↓↓↓
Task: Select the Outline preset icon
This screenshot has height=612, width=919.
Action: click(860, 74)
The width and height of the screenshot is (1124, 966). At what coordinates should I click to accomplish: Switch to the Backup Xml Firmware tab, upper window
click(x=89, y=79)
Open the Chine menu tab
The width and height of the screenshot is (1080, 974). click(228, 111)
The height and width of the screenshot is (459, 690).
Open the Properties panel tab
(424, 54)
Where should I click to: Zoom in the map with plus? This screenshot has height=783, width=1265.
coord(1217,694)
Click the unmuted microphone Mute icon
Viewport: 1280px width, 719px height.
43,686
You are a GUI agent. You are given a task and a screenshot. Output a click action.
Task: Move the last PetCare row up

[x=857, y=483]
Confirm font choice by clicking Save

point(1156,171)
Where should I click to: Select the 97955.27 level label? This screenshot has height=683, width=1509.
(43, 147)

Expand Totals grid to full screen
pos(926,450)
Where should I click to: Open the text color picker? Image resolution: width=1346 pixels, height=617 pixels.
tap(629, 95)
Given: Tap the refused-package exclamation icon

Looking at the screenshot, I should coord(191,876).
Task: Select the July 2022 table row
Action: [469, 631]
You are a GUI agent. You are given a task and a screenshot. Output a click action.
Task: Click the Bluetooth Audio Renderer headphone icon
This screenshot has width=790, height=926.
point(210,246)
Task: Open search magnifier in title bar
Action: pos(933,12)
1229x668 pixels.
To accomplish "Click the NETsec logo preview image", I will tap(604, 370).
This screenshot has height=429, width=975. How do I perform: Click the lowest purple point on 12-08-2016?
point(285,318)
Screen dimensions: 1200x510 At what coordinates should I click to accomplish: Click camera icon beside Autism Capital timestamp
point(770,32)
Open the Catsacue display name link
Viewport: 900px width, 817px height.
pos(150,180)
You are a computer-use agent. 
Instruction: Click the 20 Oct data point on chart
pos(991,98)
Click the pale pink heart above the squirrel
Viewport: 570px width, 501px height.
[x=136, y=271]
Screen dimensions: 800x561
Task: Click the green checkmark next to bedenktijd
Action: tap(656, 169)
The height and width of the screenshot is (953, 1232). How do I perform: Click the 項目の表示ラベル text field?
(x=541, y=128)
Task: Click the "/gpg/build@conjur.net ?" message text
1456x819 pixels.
↑↑↑
### Assignment
Nothing may be omitted or altered; reproduce all of the entries.

### Task result
Task: Select the Outline preset icon
This screenshot has height=612, width=919.
Action: click(860, 74)
The width and height of the screenshot is (1124, 966). At what coordinates should I click to accomplish: Switch to the Backup Xml Firmware tab, upper window
click(x=89, y=79)
Open the Chine menu tab
The width and height of the screenshot is (1080, 974). click(228, 111)
The height and width of the screenshot is (459, 690).
Open the Properties panel tab
(424, 54)
Where should I click to: Zoom in the map with plus? This screenshot has height=783, width=1265.
coord(1217,694)
Click the unmuted microphone Mute icon
Viewport: 1280px width, 719px height.
43,686
You are a GUI agent. You are given a task and a screenshot. Output a click action.
Task: Move the last PetCare row up

[x=857, y=483]
Confirm font choice by clicking Save

point(1156,171)
Where should I click to: Select the 97955.27 level label? This screenshot has height=683, width=1509.
(43, 147)

Expand Totals grid to full screen
pos(926,450)
Where should I click to: Open the text color picker? Image resolution: width=1346 pixels, height=617 pixels.
tap(629, 95)
Given: Tap the refused-package exclamation icon

Looking at the screenshot, I should coord(191,876).
Task: Select the July 2022 table row
Action: [469, 631]
You are a GUI agent. You are given a task and a screenshot. Output a click action.
Task: Click the Bluetooth Audio Renderer headphone icon
This screenshot has width=790, height=926.
point(210,246)
Task: Open search magnifier in title bar
Action: pos(933,12)
1229x668 pixels.
To accomplish "Click the NETsec logo preview image", I will tap(604, 370).
This screenshot has height=429, width=975. How do I perform: Click the lowest purple point on 12-08-2016?
point(285,318)
Screen dimensions: 1200x510 At what coordinates should I click to accomplish: Click camera icon beside Autism Capital timestamp
point(770,32)
Open the Catsacue display name link
Viewport: 900px width, 817px height.
pos(150,180)
You are a computer-use agent. 
Instruction: Click the 20 Oct data point on chart
pos(991,98)
Click the pale pink heart above the squirrel
Viewport: 570px width, 501px height.
[x=136, y=271]
Screen dimensions: 800x561
Task: Click the green checkmark next to bedenktijd
Action: tap(656, 169)
The height and width of the screenshot is (953, 1232). How do I perform: Click the 項目の表示ラベル text field?
(x=541, y=128)
Task: Click the "/gpg/build@conjur.net ?" message text
1456x819 pixels.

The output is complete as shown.